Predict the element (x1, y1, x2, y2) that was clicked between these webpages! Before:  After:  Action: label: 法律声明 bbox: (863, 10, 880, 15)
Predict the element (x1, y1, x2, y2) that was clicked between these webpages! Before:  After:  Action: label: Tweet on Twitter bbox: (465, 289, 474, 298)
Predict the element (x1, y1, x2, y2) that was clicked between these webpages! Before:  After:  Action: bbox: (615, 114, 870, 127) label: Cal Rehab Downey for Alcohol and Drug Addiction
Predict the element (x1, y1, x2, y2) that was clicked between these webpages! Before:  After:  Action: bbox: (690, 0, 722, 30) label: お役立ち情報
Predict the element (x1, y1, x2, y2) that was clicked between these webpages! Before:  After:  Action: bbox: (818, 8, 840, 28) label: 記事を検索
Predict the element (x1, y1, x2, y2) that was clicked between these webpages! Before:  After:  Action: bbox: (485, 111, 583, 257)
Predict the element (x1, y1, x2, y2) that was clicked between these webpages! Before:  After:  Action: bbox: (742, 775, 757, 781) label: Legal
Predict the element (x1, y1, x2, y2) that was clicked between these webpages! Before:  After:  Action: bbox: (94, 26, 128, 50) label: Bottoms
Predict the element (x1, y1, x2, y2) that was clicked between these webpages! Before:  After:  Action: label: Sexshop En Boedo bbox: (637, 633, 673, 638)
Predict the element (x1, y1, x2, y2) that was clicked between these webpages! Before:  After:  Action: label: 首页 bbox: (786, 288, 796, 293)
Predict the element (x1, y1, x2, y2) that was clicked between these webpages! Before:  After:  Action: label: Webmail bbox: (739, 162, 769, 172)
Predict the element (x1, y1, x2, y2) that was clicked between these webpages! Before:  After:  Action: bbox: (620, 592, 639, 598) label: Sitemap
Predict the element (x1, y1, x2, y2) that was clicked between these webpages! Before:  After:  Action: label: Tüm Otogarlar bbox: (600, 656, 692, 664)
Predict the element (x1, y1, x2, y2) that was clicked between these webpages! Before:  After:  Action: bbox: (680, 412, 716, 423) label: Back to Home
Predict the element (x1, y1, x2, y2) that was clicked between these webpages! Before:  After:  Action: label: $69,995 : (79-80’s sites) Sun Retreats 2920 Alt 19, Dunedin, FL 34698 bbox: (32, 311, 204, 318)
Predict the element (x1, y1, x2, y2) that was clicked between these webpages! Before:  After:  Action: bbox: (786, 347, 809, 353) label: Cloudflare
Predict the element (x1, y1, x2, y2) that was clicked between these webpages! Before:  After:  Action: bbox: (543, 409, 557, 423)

_EXERCISE BRIEF_
Swap "webpages" for "web pages" throughout the listing above and write every line out again with nothing else altered.

_RESPONSE TO THE TASK_
Predict the element (x1, y1, x2, y2) that was clicked between these web pages! Before:  After:  Action: label: 法律声明 bbox: (863, 10, 880, 15)
Predict the element (x1, y1, x2, y2) that was clicked between these web pages! Before:  After:  Action: label: Tweet on Twitter bbox: (465, 289, 474, 298)
Predict the element (x1, y1, x2, y2) that was clicked between these web pages! Before:  After:  Action: bbox: (615, 114, 870, 127) label: Cal Rehab Downey for Alcohol and Drug Addiction
Predict the element (x1, y1, x2, y2) that was clicked between these web pages! Before:  After:  Action: bbox: (690, 0, 722, 30) label: お役立ち情報
Predict the element (x1, y1, x2, y2) that was clicked between these web pages! Before:  After:  Action: bbox: (818, 8, 840, 28) label: 記事を検索
Predict the element (x1, y1, x2, y2) that was clicked between these web pages! Before:  After:  Action: bbox: (485, 111, 583, 257)
Predict the element (x1, y1, x2, y2) that was clicked between these web pages! Before:  After:  Action: bbox: (742, 775, 757, 781) label: Legal
Predict the element (x1, y1, x2, y2) that was clicked between these web pages! Before:  After:  Action: bbox: (94, 26, 128, 50) label: Bottoms
Predict the element (x1, y1, x2, y2) that was clicked between these web pages! Before:  After:  Action: label: Sexshop En Boedo bbox: (637, 633, 673, 638)
Predict the element (x1, y1, x2, y2) that was clicked between these web pages! Before:  After:  Action: label: 首页 bbox: (786, 288, 796, 293)
Predict the element (x1, y1, x2, y2) that was clicked between these web pages! Before:  After:  Action: label: Webmail bbox: (739, 162, 769, 172)
Predict the element (x1, y1, x2, y2) that was clicked between these web pages! Before:  After:  Action: bbox: (620, 592, 639, 598) label: Sitemap
Predict the element (x1, y1, x2, y2) that was clicked between these web pages! Before:  After:  Action: label: Tüm Otogarlar bbox: (600, 656, 692, 664)
Predict the element (x1, y1, x2, y2) that was clicked between these web pages! Before:  After:  Action: bbox: (680, 412, 716, 423) label: Back to Home
Predict the element (x1, y1, x2, y2) that was clicked between these web pages! Before:  After:  Action: label: $69,995 : (79-80’s sites) Sun Retreats 2920 Alt 19, Dunedin, FL 34698 bbox: (32, 311, 204, 318)
Predict the element (x1, y1, x2, y2) that was clicked between these web pages! Before:  After:  Action: bbox: (786, 347, 809, 353) label: Cloudflare
Predict the element (x1, y1, x2, y2) that was clicked between these web pages! Before:  After:  Action: bbox: (543, 409, 557, 423)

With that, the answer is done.